PROBLEM DETAILS: Some of the lines below need repeating. Reproduce exactly those between the lines holding "Messeguide (77, 321)" and "Kontakt (647, 106)", inclusive.

═══ DATASET ═══

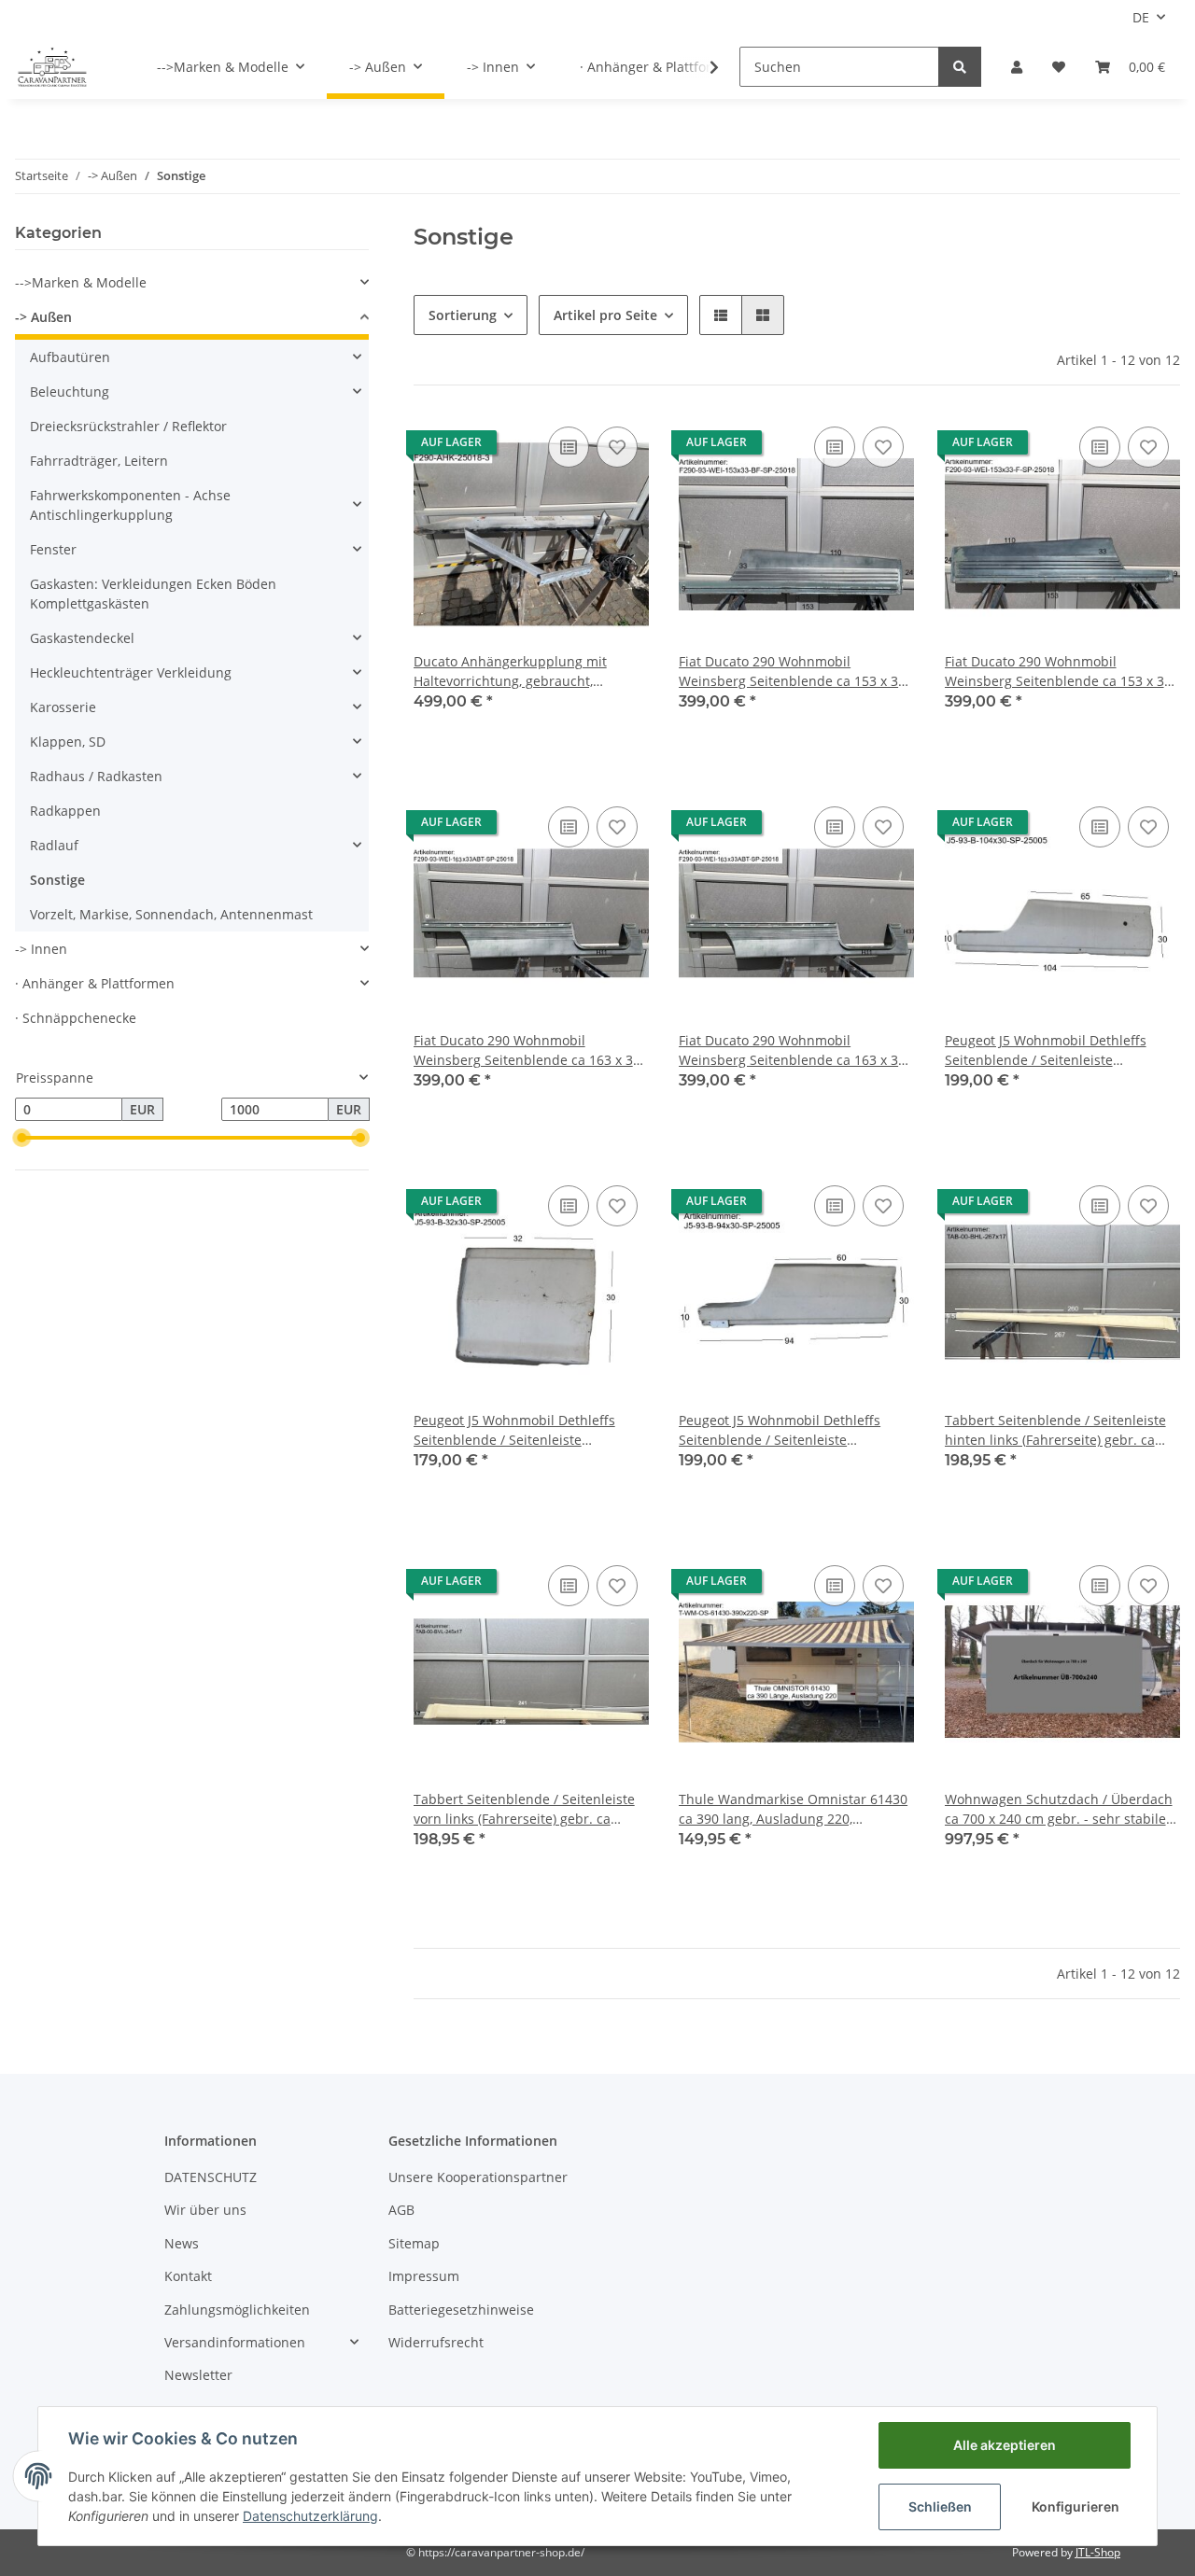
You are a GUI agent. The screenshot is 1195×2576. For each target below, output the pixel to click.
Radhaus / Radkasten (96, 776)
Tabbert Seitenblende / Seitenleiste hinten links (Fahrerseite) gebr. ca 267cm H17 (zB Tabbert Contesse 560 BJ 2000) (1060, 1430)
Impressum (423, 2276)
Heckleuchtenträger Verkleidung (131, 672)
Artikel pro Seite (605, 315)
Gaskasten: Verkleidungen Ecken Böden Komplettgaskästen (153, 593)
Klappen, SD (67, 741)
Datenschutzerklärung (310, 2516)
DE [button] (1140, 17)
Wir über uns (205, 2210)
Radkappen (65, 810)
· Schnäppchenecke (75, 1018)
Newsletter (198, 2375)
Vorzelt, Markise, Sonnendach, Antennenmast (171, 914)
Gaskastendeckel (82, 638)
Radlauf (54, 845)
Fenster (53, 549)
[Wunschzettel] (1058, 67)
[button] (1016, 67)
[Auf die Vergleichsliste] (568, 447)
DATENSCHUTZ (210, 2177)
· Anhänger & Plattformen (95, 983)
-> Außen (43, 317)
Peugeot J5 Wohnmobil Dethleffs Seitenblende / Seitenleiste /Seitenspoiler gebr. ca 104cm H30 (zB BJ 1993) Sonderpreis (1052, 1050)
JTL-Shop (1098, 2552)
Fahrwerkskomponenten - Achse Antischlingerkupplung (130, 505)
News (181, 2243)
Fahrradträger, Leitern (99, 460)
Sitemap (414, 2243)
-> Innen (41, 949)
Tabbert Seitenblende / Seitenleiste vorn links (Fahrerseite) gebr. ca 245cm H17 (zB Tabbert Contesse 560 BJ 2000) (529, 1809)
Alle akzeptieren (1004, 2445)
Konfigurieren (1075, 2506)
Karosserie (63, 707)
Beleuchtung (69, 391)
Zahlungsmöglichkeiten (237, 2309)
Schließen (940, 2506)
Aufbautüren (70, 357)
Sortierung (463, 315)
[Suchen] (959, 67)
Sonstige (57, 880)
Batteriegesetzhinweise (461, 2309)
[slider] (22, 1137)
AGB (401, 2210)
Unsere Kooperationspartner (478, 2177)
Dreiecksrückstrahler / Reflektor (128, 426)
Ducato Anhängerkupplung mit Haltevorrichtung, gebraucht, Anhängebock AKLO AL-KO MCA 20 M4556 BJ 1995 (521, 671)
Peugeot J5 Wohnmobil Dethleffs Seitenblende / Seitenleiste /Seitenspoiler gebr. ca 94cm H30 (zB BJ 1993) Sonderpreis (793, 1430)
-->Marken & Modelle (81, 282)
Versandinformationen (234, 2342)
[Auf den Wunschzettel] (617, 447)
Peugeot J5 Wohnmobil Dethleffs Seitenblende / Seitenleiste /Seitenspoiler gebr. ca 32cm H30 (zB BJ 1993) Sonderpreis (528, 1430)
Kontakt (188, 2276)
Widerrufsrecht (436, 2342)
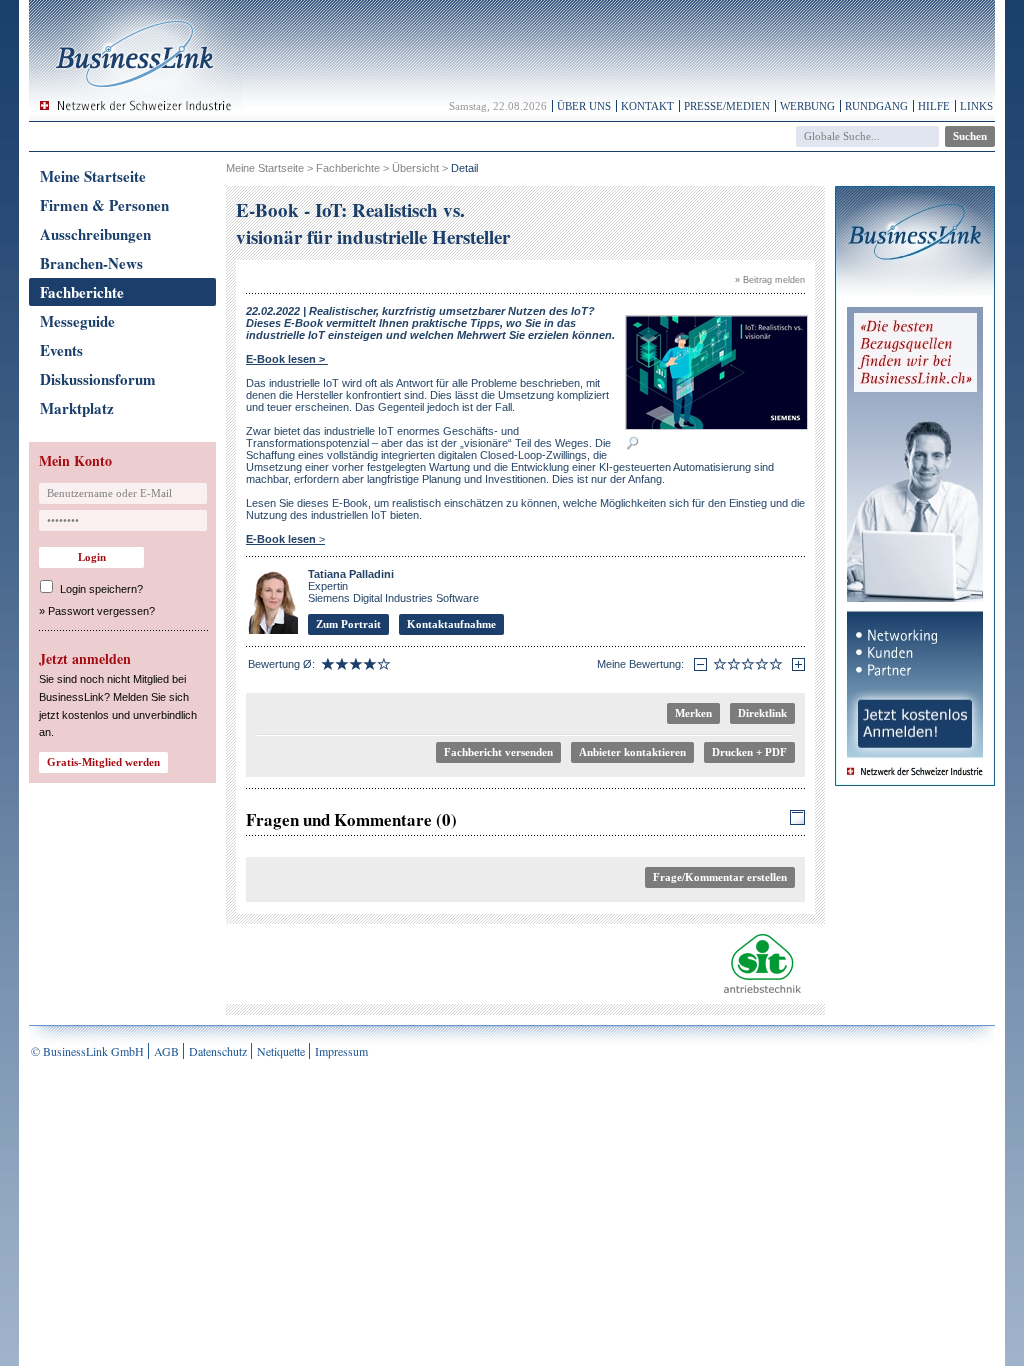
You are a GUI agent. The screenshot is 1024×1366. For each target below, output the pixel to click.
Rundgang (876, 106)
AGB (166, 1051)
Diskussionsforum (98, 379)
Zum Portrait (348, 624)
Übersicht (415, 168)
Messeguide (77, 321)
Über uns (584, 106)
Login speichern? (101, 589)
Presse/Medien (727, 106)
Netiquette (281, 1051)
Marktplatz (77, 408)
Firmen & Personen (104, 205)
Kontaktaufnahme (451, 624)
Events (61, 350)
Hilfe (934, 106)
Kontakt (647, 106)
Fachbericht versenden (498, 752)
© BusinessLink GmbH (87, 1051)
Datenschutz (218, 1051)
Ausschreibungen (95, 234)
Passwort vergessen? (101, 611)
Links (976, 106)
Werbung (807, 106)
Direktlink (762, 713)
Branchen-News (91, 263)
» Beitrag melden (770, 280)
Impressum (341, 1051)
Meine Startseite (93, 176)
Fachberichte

═══

ANSWER TO THE EXERCISE:
Messeguide (77, 321)
Über uns (584, 106)
Login speichern? (101, 589)
Presse/Medien (727, 106)
Netiquette (281, 1051)
Marktplatz (77, 408)
Firmen & Personen (104, 205)
Kontaktaufnahme (451, 624)
Events (61, 350)
Hilfe (934, 106)
Kontakt (647, 106)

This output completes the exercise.